Virus classification
- (unranked): Virus
- Realm: Riboviria
- Kingdom: Orthornavirae
- Phylum: Kitrinoviricota
- Class: Alsuviricetes
- Order: Martellivirales
- Family: Bromoviridae
- Genus: Cucumovirus
- Species: See text

= Cucumovirus =

Genus of viruses

Cucumovirus is a genus of viruses, in the family Bromoviridae. Plants serve as natural hosts. There are four species in this genus.

==Taxonomy==
The following species are assigned to the genus, listed by scientific name and followed by their common names:
- Cucumovirus CMV, Cucumber mosaic virus
- Cucumovirus GMMV, Gayfeather mild mottle virus
- Cucumovirus PSV, Peanut stunt virus
- Cucumovirus TAV, Tomato aspermy virus

==Structure==
Viruses in the genus Cucumovirus are non-enveloped, with icosahedral and Spherical geometries, and T=3 symmetry. The diameter is around 29 nm. Genomes are linear and segmented, tripartite.

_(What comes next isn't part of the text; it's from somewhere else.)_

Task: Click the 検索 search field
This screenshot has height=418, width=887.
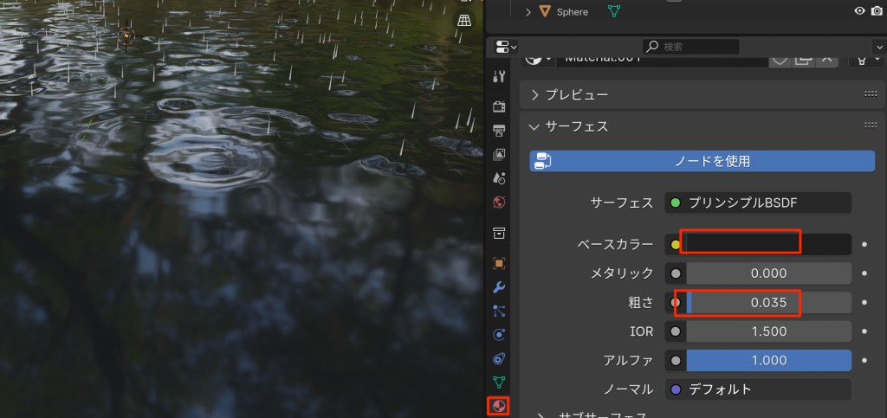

| Genus | Structure | Symmetry | Capsid | Genomic arrangement | Genomic segmentation |
|---|---|---|---|---|---|
| Cucumovirus | Icosahedral | T=3 | Non-enveloped | Linear | Segmented |

==Life cycle==
Viral replication is cytoplasmic. Entry into the host cell is achieved by penetration into the host cell. Replication follows the positive stranded RNA virus replication model. Positive stranded rna virus transcription, using the internal initiation model of subgenomic rna transcription is the method of transcription. The virus exits the host cell by tubule-guided viral movement. Plants serve as the natural host. Transmission routes are mechanical and contact.

| Genus | Host details | Tissue tropism | Entry details | Release details | Replication site | Assembly site | Transmission |
|---|---|---|---|---|---|---|---|
| Cucumovirus | Plants | None | Viral movement; mechanical inoculation | Viral movement | Cytoplasm | Cytoplasm | Mechanical inoculation: insects; contact |

==Epidemiology==
It is thought that cucumoviruses are present worldwide, being known to occur in Eurasia, Australia, Canada, France, India, Japan, North and South Korea, Morocco, New Zealand, Poland, Spain, the US, and the former USSR. Its natural hosts belong to the domain Eukaryota. The virus is transmitted by vector, mechanical inoculation, grafting, or seeds, and it is transmitted in a non-persistent manner. The vectors may be arthropods, specifically insects of the order Hemiptera, family Aphididae (colloquially one would say cucumovirus is transmitted by aphids).